> Problem set:
**A.** Answer these questions using the PS-SS power supply post, one answer per line, marked the same way:
(i) What capacitance does each rail reach once the RC filter falls out of the circuit?
(ii) About how much idle current does the LM3886 draw?
(iii) What -3dB frequency does the RC filter have?
**B.** Decide whether each statement agrees with the PS-SS power supply post. Answer yes or no, and quote the words that settle it.
(i) The PS-SS is meant for solid-state power amplifiers.
(ii) At 4A, 4V is lost even with the shunting rectifiers in place.
(iii) The low-pass filters eliminate ripple.
**C.** Reproduce the PS-SS power supply post from "17 June 2014" up to and including "an RC filter.".

> Document segment:
———

17 June 2014

PS-SS
Brace yourself something completely different: the PS-SS, a new GlassWare power supply kit, isn't for tube fanciers, as it's intended use is in solid-state power amplifiers. Well, of course, it could be used in a tube hybrid power amplifier, so some tube fanciers will be happy to see its arrival. Several solid-state output stage designs are dancing through my mind, so I needed the PS-SS for myself. In addition, I know that most DIYers hate assembling power supplies without a PCB. I had two goals: a squat profile, so I could use a 2U enclosure (or even shorter, as I own some extruded aluminum enclosures from China that are about 2.5 inches tall internally), and the inclusion of RC filters. Yes, an RC filter.

I am convinced that one (of many reasons) why tube amplifiers so often sound better than their solid-state brothers is that the tube amplifiers hold RC filters or LC filters. These low-pass filters do not eliminate ripple, but they do scrub away harsh higher harmonics. (I have discovered that series voltage regulators also benefit from an RC pre-filter; no doubt, because it gives the regulator less work to do.) As you might expect, I had to include something out of the ordinary on the PS-SS PCB: an RC filter, but with a rectifier shunt.

If you look at the above schematic, you will see that resistors R1 & R2 are shunted by rectifiers. What this means is that as long as the current being drawn is less than about 600mA, the RC filter is still in place, filtering away ripple. But once the music makes bigger demands on the power amplifier, the current drawn will go up sufficiently to engage the shunting rectifiers, as their forward-bias voltage will have been reached; now, the RC filter falls out of the circuit and all the rail reservoir capacitors are in parallel with each other, bringing each rail's capacitance up to 9,900µF.

If the shunting rectifiers were not there, the rail voltages would sag unacceptably. For example, say 4A of current flows through the 1-ohm RC resistor, then 4V of voltage drop will result, robbing the power amplifier of needed rail voltage, just when it needs it most. But with the shunting rectifiers in place, only 0.6V is lost. In other words, this is something like eating and keeping your cake. The idea is based on the old technique of using a swinging choke in tube-amplifier power supplies, where an LC filter used an easily saturatable choke that would would present high inductance at idle, eliminating hum and reducing the B+ voltage; but as the power amplifier pulled more current, the choke would saturate, becoming just a piece of wire, causing the B+ voltage to rise.

Most transistor-based power amplifiers draw between 50mA to 100mA of idle current. For example, the famous LM3886 draws about 50mA. MOSFET-based power amplifiers, in contrast, usually draw between 100mA to 200mA of idle current per channel. So, with two power amplifiers drawing a total of 400mA, only 0.4V of rail voltage will be lost due to the RC filter, which comprises a 1-ohm power resistor and a 3.3kµF, giving rise to low-pass filter with a -3dB frequency of 48Hz.

———

> Dataset records:

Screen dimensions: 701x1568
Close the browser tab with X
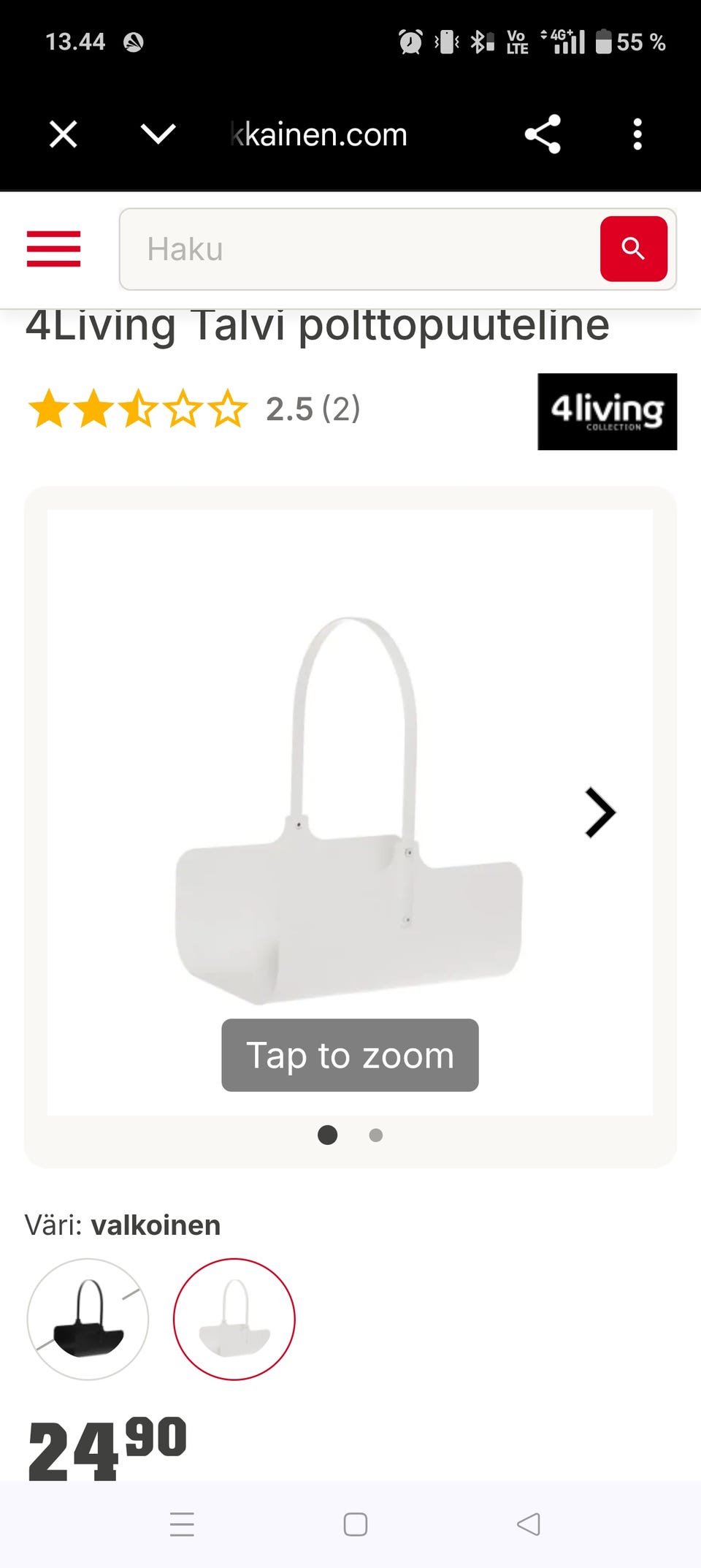tap(64, 134)
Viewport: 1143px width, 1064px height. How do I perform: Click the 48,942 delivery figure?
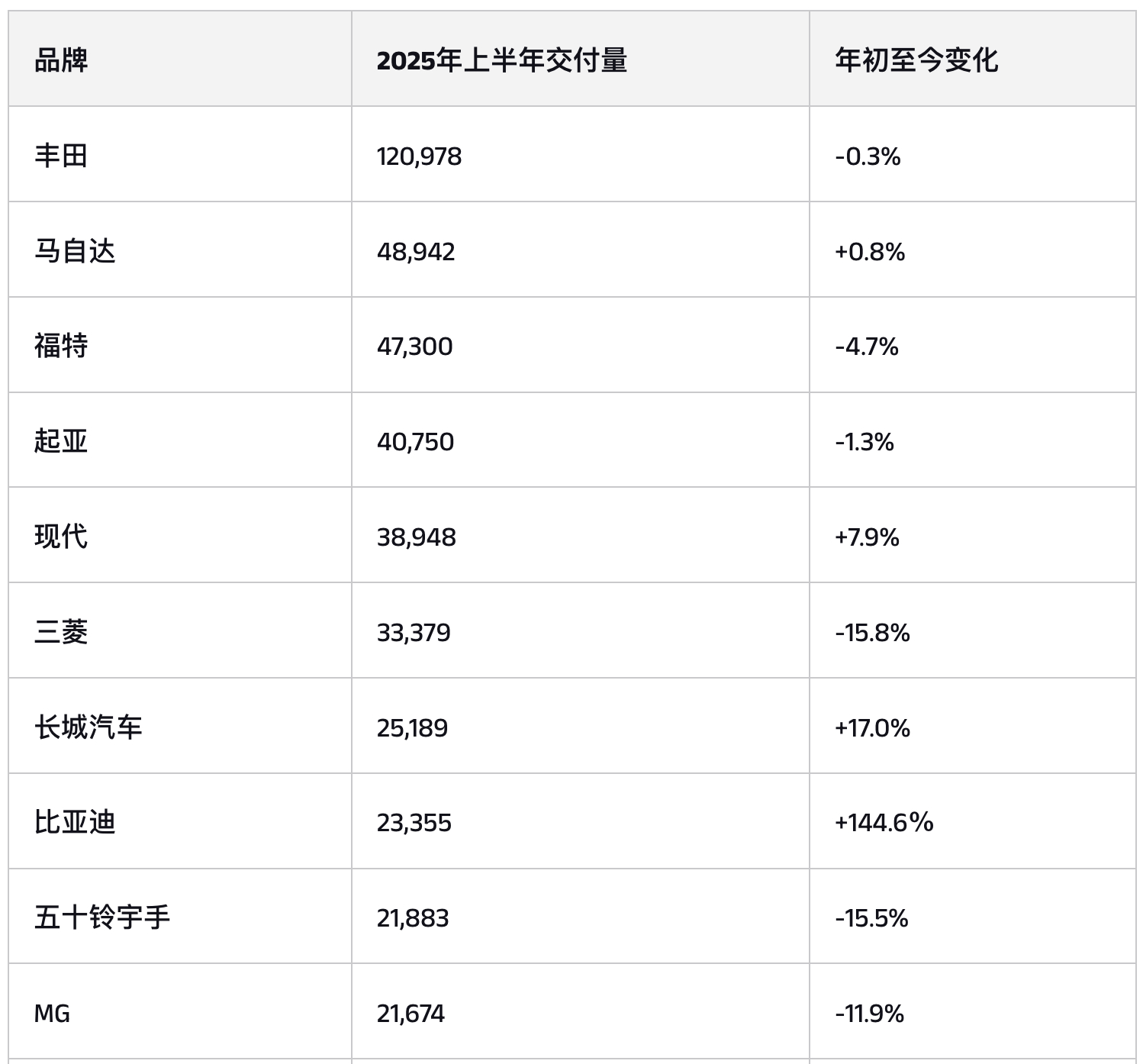tap(416, 252)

———

> Answers given:
**A.**
(i) 9,900µF
(ii) About 50mA
(iii) 48Hz

**B.**
(i) Yes: "as it's intended use is in solid-state power amplifiers"
(ii) No: "But with the shunting rectifiers in place, only 0.6V is lost."
(iii) No: "These low-pass filters do not eliminate ripple"

**C.**
17 June 2014

PS-SS
Brace yourself something completely different: the PS-SS, a new GlassWare power supply kit, isn't for tube fanciers, as it's intended use is in solid-state power amplifiers. Well, of course, it could be used in a tube hybrid power amplifier, so some tube fanciers will be happy to see its arrival. Several solid-state output stage designs are dancing through my mind, so I needed the PS-SS for myself. In addition, I know that most DIYers hate assembling power supplies without a PCB. I had two goals: a squat profile, so I could use a 2U enclosure (or even shorter, as I own some extruded aluminum enclosures from China that are about 2.5 inches tall internally), and the inclusion of RC filters. Yes, an RC filter.